As the number of these trading systems multiply, the possibility of a failure multiplies.
In this case, the SIP (Security Information Processor), the network that carries the quotes and trades for Nasdaq, failed. It wasn't technically Nasdaq that failed, it was the SIP. We don't know why.
When the SIP fails like this, it shows a serious mistake in design implementation.
(Read more: Nasdaq shuts down, but stock market shrugs it off)
Somewhat surprising is the lack of a functioning backup system. Presumably, there is one (the NYSE has redundancies build into the system). For whatever reason, there either was not an adequate backup or it was not utilized. There has been an argument for some time that there is not a great need for a backup system for exchanges because all the other market centers provide natural backups.

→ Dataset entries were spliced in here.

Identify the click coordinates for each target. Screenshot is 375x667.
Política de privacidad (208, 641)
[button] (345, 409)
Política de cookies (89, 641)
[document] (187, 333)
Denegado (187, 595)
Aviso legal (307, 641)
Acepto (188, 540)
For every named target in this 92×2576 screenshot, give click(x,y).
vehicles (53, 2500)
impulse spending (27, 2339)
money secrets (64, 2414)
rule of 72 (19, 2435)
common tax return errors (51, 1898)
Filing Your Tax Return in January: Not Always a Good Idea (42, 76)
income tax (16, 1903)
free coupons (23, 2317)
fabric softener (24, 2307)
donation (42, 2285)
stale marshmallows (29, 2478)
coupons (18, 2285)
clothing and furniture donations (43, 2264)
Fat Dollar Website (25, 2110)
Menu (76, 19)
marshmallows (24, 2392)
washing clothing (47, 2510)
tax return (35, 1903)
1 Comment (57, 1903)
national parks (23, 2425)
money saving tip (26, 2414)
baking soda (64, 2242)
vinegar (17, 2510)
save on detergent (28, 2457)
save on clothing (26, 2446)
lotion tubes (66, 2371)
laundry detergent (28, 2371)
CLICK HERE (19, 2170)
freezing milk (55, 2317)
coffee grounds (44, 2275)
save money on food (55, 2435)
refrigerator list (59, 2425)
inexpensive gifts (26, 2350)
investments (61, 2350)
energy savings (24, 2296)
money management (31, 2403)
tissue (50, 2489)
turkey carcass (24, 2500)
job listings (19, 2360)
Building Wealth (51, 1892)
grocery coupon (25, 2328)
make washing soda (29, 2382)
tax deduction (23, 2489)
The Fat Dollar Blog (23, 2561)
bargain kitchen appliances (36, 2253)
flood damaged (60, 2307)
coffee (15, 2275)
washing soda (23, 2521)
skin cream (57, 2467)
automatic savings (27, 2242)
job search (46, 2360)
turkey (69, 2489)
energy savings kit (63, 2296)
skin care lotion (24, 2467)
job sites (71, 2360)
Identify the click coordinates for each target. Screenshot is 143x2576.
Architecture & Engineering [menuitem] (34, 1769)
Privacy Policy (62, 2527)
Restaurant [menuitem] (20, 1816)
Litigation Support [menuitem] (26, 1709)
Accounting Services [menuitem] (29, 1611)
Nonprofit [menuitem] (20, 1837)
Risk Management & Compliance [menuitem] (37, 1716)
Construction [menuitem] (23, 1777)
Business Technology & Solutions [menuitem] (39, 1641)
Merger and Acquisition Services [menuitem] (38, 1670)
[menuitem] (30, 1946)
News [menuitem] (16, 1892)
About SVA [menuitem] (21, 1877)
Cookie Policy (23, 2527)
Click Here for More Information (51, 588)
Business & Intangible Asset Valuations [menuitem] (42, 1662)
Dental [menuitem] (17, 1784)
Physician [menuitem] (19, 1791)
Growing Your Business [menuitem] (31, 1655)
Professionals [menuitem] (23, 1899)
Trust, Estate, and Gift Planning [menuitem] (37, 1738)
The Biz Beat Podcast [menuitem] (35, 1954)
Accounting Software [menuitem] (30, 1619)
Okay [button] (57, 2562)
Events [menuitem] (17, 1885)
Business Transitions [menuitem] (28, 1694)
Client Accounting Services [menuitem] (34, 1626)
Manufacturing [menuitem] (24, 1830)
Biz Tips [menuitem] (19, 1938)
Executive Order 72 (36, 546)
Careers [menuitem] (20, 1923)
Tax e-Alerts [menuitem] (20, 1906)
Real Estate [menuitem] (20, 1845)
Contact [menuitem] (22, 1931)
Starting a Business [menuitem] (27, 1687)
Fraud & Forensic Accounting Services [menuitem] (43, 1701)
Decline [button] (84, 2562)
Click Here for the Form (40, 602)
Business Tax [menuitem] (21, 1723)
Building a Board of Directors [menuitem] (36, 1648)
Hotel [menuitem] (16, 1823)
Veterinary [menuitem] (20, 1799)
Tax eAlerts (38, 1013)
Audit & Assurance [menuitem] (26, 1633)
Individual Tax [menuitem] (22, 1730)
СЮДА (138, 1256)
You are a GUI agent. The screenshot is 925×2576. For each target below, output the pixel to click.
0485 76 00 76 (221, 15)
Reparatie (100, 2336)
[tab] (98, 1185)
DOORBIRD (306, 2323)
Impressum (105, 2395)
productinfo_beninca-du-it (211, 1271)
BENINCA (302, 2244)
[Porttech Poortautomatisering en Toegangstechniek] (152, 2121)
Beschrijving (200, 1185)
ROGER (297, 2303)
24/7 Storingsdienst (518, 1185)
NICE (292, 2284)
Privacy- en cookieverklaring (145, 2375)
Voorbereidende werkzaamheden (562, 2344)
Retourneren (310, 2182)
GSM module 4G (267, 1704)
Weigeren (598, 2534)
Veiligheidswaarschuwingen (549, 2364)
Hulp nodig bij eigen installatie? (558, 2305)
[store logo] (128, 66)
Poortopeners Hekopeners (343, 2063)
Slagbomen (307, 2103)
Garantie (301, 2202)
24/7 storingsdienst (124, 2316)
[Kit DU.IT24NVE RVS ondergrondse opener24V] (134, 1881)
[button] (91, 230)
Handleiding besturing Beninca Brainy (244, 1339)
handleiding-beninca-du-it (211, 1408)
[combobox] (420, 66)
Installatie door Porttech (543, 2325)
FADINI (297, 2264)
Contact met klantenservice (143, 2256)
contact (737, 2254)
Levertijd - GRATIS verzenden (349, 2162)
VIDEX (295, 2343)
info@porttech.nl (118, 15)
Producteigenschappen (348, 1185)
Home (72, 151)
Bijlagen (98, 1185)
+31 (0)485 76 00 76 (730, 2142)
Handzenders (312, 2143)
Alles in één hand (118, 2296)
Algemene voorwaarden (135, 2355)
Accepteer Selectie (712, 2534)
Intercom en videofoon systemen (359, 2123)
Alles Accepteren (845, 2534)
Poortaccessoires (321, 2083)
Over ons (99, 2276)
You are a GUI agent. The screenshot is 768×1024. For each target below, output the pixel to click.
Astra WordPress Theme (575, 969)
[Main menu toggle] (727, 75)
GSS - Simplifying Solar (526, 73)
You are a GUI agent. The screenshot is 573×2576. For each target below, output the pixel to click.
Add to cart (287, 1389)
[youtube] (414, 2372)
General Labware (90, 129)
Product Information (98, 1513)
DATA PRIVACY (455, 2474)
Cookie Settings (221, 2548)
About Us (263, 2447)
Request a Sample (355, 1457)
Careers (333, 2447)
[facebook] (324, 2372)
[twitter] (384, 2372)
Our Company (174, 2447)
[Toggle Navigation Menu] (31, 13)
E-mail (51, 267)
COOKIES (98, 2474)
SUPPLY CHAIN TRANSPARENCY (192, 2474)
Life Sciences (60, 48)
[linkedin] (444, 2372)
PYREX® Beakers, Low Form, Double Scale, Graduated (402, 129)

In theory, that's true, but it's not working out that way. Trading in Nasdaq-listed stocks at the NYSE was halted because the Nasdaq declared a Regulatory Halt, which also shut down trading in Nasdaq stocks on other exchanges, including the NYSE. So much for natural backups.
Why the Regulatory Halt? The SIP distributes pricing of Nasdaq to everyone, including retail traders. It's like a consolidated tape. Without the SIP, everyone would essentially be flying blind on pricing. It was one of the worst possible components to fail.
(Read more: Cramer: We need a disaster plan, now!)
What can be done to improve trading technology? The SEC has floated a new proposal, called Reg SCI, which would establish uniform standards for technology across all the exchanges. It has floundered. It should not.
Jon Najarian made a good point on our air earlier today: we are not going back to a horse and buggy era. Automation is here to stay.
But if there is a serious problem, we should have a transportation board investigation where the industry comes together and figures out a fix. The fix would require upgrades to software at the very least.
Rich Repetto at Sandler O'Neill and others have pointed out that nothing really happened after the Flash Crash of May 2011 nor Facebook in May 2012. Hopefully this will drive larger, more concrete and visible changes.
That's priority one. Separately, there should be more serious discussions of how to simplify the trading system. Do we really need 13 different exchanges? Dozens of different dark pools? Don't hold your breath expecting a big change on this front. There are too many entrenched interests.
One final point should be made: the stock trading business is terrible. There have been layoffs in brokerage firms, and layoffs at the Nasdaq and NYSE. Staffing is lighter than it was five years ago and getting lighter. That might have to change, at least with the technology staff.